Most people in Brisbane have at least some understanding of the Allison Baden-Clay murder case. The mother-of-three vanished from her home in April 2012, with her body discovered beside a creek a week or so later. Her husband was tried and convicted for her murder, with the conviction overturned on appeal, and that overturning itself overturned on appeal as well in 2016. For myself, I remember that the friend we were going to use as a wedding photographer was an SES volunteer and hard to pin down, since he was looking for her.
Written by one of the journalists who covered the Baden-Clay case from almost the beginning, The Murder of Allison Baden-Clay is essentially the full story of this murder. David Murray introduces us to both the victim and her killer, as well as their families and the suburb of Brookfield where all of this took place. We're then taken through the investigation step by step from the perspective of the detectives, and then through the trial and subsequent legal twists and turns.
Murray's book provides a couple of useful points for those who got lost somewhere along the line in the case. Importantly, he explains just how wrong the Court of Appeal verdict was which replaced the murder conviction with one of manslaughter. Indeed, he's scathing of the various "experts" who attempted to cast the protests at this verdict as people "misunderstanding" the legal system. While I'm sure there were people who protested it out of a lack of understanding, it's important to remember that the High Court basically held that the Court of Appeal had misunderstood the law. Even I, as very much a former and terrible law student, can understand that following Murray's explanation. It's not a case of "some people might disagree with the idea", so much as "if anyone thinks otherwise, they should probably not be a lawyer."
Murray also points to a couple of interesting loose ends. The identities of the drivers of two mysterious cars are never confirmed, and Murray indicates that on legal advice he can't explain who is generally assumed to have been involved here. The strong implication of who it could be is a remarkably distasteful one, I must say. Of perhaps more interest, though, Murray also points out that the "running clothes" Allison Baden-Clay was wearing when her body was found may in fact not have been precisely that, and also that there's no reason to assume she was killed after an argument, as I and others have often thought.

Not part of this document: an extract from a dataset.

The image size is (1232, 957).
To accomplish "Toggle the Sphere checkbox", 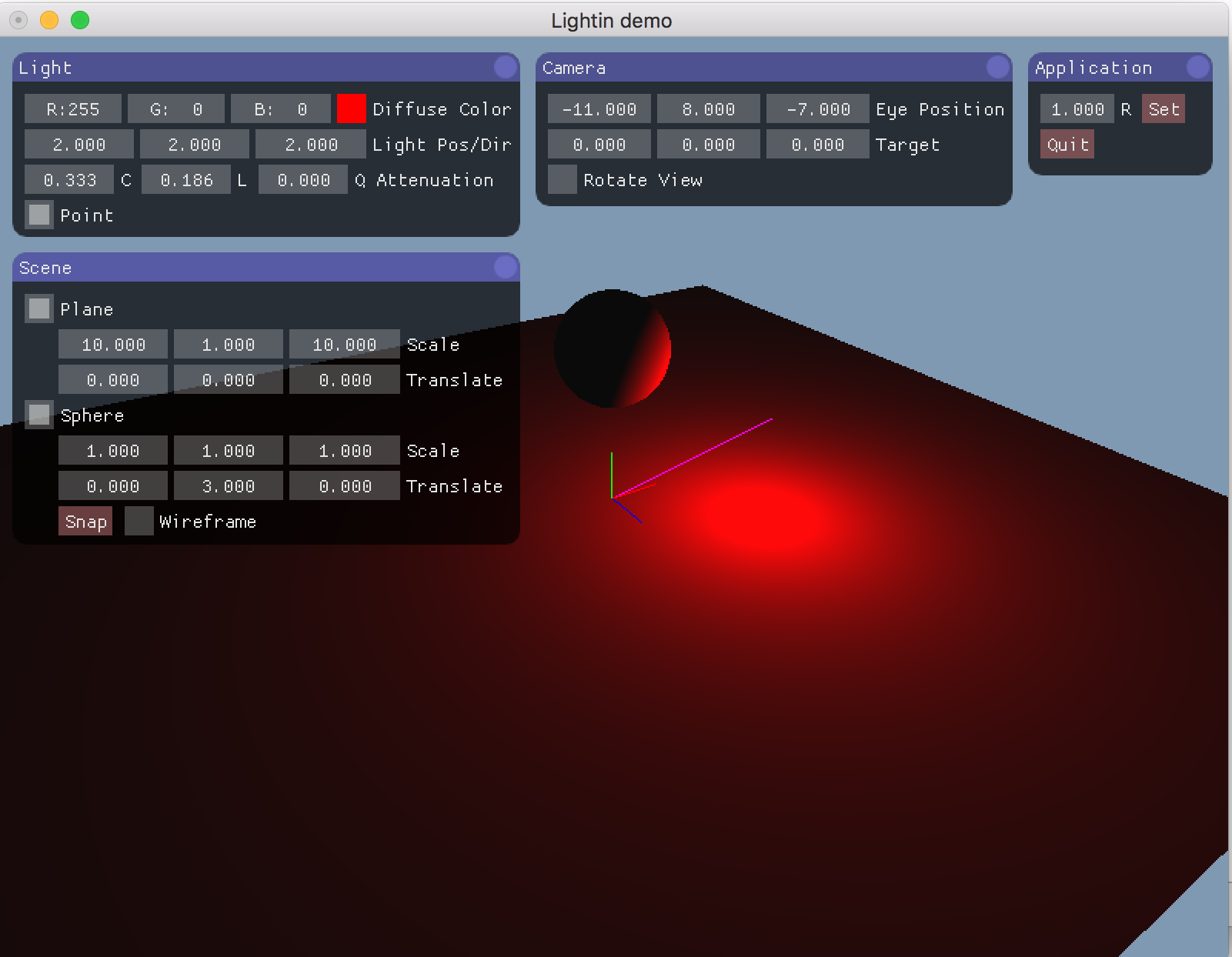I will [39, 415].
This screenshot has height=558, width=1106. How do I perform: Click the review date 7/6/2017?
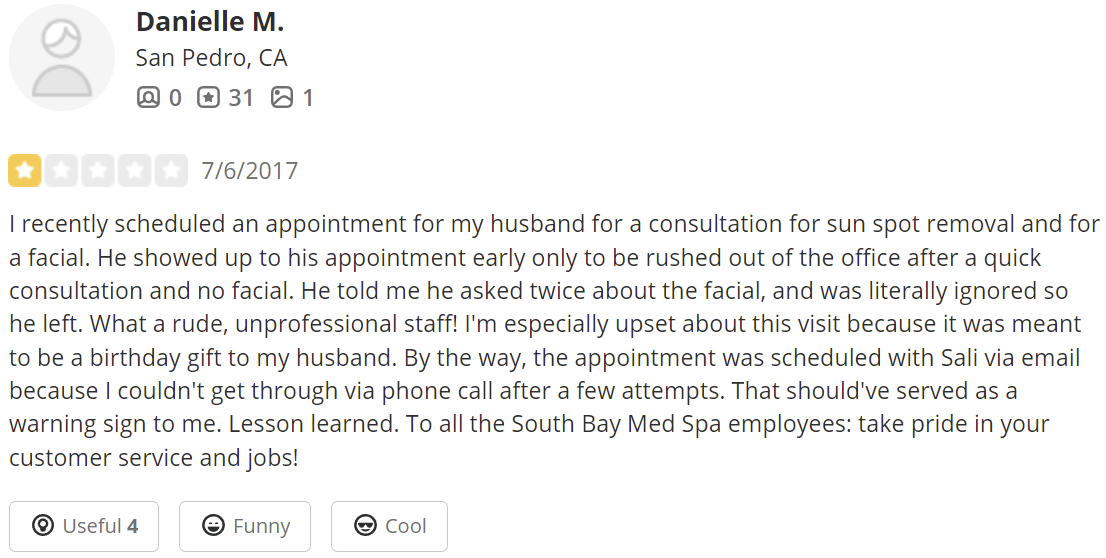point(250,171)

There are even some slightly amusing relevations, too. My favourite image is the picture Murray draws of the detectives trying different techniques to work out what could have happened, including driving a number of cars around at different times of the evening (with and without "bodies" in them). Eventually, the question is asked as to whether Allison's running shoes would have looked different if she'd tied them versus if someone else had, so the detectives spend some time tying each other's shoes, with no discernible discoveries. Well, none beyond the fact that one of their number apparently ties each shoe differently from each other shoe!

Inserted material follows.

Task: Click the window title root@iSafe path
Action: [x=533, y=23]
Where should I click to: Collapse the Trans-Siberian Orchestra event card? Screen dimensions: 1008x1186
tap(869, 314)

Good though those features are, Murray's book is a victim of a very common flaw in true-crime writing - namely, that he never met a fact he didn't like. In many ways, this reflects the fact that many such books are written by journalists themselves, and may start being written before the verdict is handed down, so it's hard to know what might be relevant.
As it stands, however, there are certain digressions in this book which simply don't need to be there. The blow-by-blow recounting of Gerard Baden-Clay's father's childhood in what was then Northern Rhodesia, for example, is probably irrelevant, as indeed is the earlier explanation of how Scouting (to which the Baden-Clay family have a strong connection) came about. Quite what benefit the reader obtains by learning that one of the detectives had achieved a particularly remarkable set of bowling figures in club cricket is beyond me, too, as is the extensive coverage of the 2011 Brisbane flood - although here I should note that financial losses caused by the flood are said to have put Baden-Clay under considerable pressure, so some mention makes sense. The frequent digressions into the earlier lives of tangential figures (including the Tzvetkoff family, who are minor witnesses, and Bruce Flegg who was a family neighbour) also aren't all that required, particularly when we realise that Eric Idle (yes, him) plays a role in the latter.
This padding ultimately points to a more serious problem with a book about this murder.
While the Baden-Clay case is justifiably famous, both in legal-historical terms and in Brisbane itself, it's actually a rather simple (and sordid) story. Woman marries narcissistic and abusive husband. Husband begins an affair. Finances get tight. Husband realises he's painted himself into a corner and murders wife. Husband gets what he deserves. Murray makes the point that most murders have motives of money or sex at their bases, and this is a case which had both. By itself, then, that perhaps doesn't merit a book - and certainly not one pushing 500 pages.
However, not to write a book would be seen as a poor result. A famous murder needs - these days, at least - to "mean" something. Including Allison Baden-Clay as one of a number of women killed by intimate partners (as I've seen books doing) seems to do her a disservice of sorts.
Perhaps an editor should have had a look at this and trimmed it mercilessly. Just because a fact can be written about doesn't mean it has to be.
Of interest, but with reservations. Two stars.